Siebel is no stranger to the UI. Not only is he a graduate – he received a history degree, an MBA, a master's degree in computer science and an honorary doctorate from the UI – he serves as an adviser to the College of Engineering, is a director of the UI Foundation and has already donated tens of millions of dollars to the university.
In 1999 he donated $32 million to the university for the Thomas M. Siebel Center for Computer Science, a teaching and research facility on the north end of campus. His company, Siebel Systems, donated $2.6 million in 2000 for the Siebel Scholars Fellowship Program in the Department of Computer Science. He and his wife, through their Thomas and Stacey Siebel Foundation, gave $2 million to establish the Thomas M. Siebel Chair in Computer Science. And he donated $2 million in 2006 to create the Thomas M. Siebel Chair in the History of Science in the Department of History.
Before Siebel's $100 million donation, the single largest gift to the UI from an individual was in 1985. That's when Arnold Beckman, founder of the scientific equipment company Beckman Instruments, donated $40 million for the Beckman Institute for Advanced Science and Technology.
Herman called Siebel's $100 million donation "a gift of passion." Siebel not only gives money to the university, he is involved with the university, he pushes the university, Herman said.
"His thinking is expansive. He realizes that the problems one wants to approach such as energy transcend one discipline. He's one who's focused on a gift that is transformative just as he himself transformed an industry," he added.
Siebel joined Oracle in 1984 as a systems engineer. Eventually he went into sales and by 1989 he was general manager of the company's direct marketing. In 1990 he left Oracle for the software company Gain Technology and in 1993 he started he own company, Siebel Systems. In the fall of 2005, Oracle announced it would purchase Siebel Systems for $5.85 billion.
He is currently chair of First Virtual Group of Palo Alto, Calif., a holding company with interests in real estate, agribusiness, global investment management and philanthropy.

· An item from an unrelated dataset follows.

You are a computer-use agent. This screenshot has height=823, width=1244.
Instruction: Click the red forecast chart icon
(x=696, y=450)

University officials have been in discussion with Siebel about the gift for six months.
On Friday evening, the university also announced two other major gifts.

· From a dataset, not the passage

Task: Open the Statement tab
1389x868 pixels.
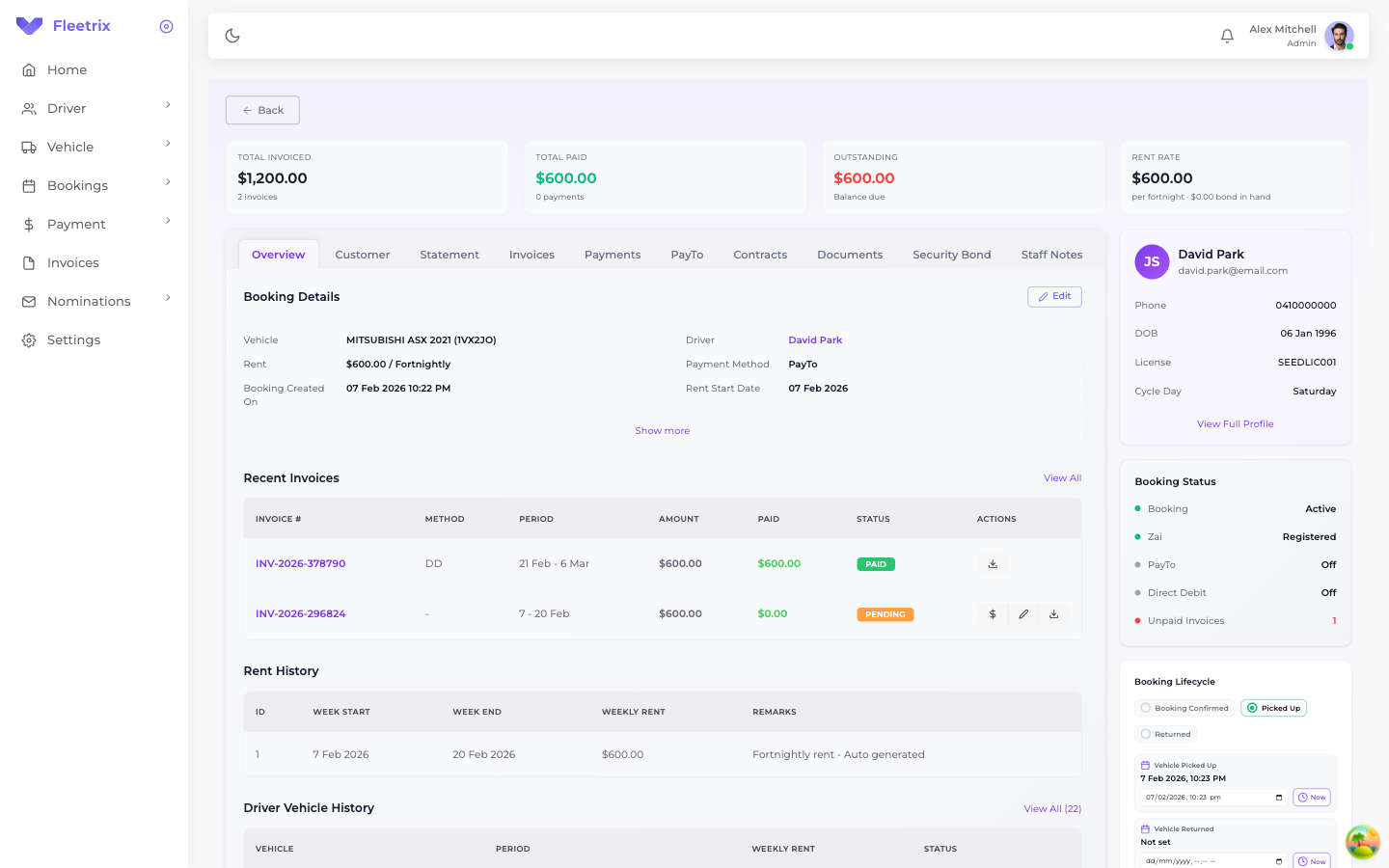Action: 449,254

Josef and Margot Lakonishok of Chicago pledged a seven-figure amount to endow the Lakonishok Deanship at the College of Engineering. Their money will also establish a doctoral fellowship in the Department of Finance.
Josef Lakonishok is a UI finance professor and founder of the Chicago-based firm LSV Asset Management. Margot Lakonishok is a research specialist at Northwestern University and used to work as a research specialist in the UI Department of Cell and Structural Biology.
In addition, Dr. James A. and Marion C. Grant of Austin, Texas, pledged $22 million for the University of Illinois at Chicago's College of Medicine.
"These are large gifts. They set our sights high and, in a way, gifts stretch people to think about what they can give and what they can accomplish with their gifts," Herman said.
Big bucks
Tom Siebel's gift of $100 million to the University of Illinois will set a university record as the largest gift from an individual to the university.
Turns out gifts of $100 million to universities are not entirely uncommon.
Two days before the UI made its announcement, the University of Chicago revealed one of its graduates had pledged to donate $100 million for undergraduate scholarships.
Here's a roundup of other $100 million or more gifts to universities in 2006 as compiled by The Chronicle of Philanthropy.
– $105 million from Philip Knight of Nike to Stanford University's Graduate School of Business.
– $101 million from Peter Lewis of Progressive to Princeton University for creating and performing arts programs.
– $100 million from Dan Duncan of Enterprise Products to Baylor College of Medicine in Houston.
– $100 million from John Arrillaga of Peery Arrillaga to Stanford University.
– $100 million from Ronald Stanton of Transammonia to Yeshiva University in New York City.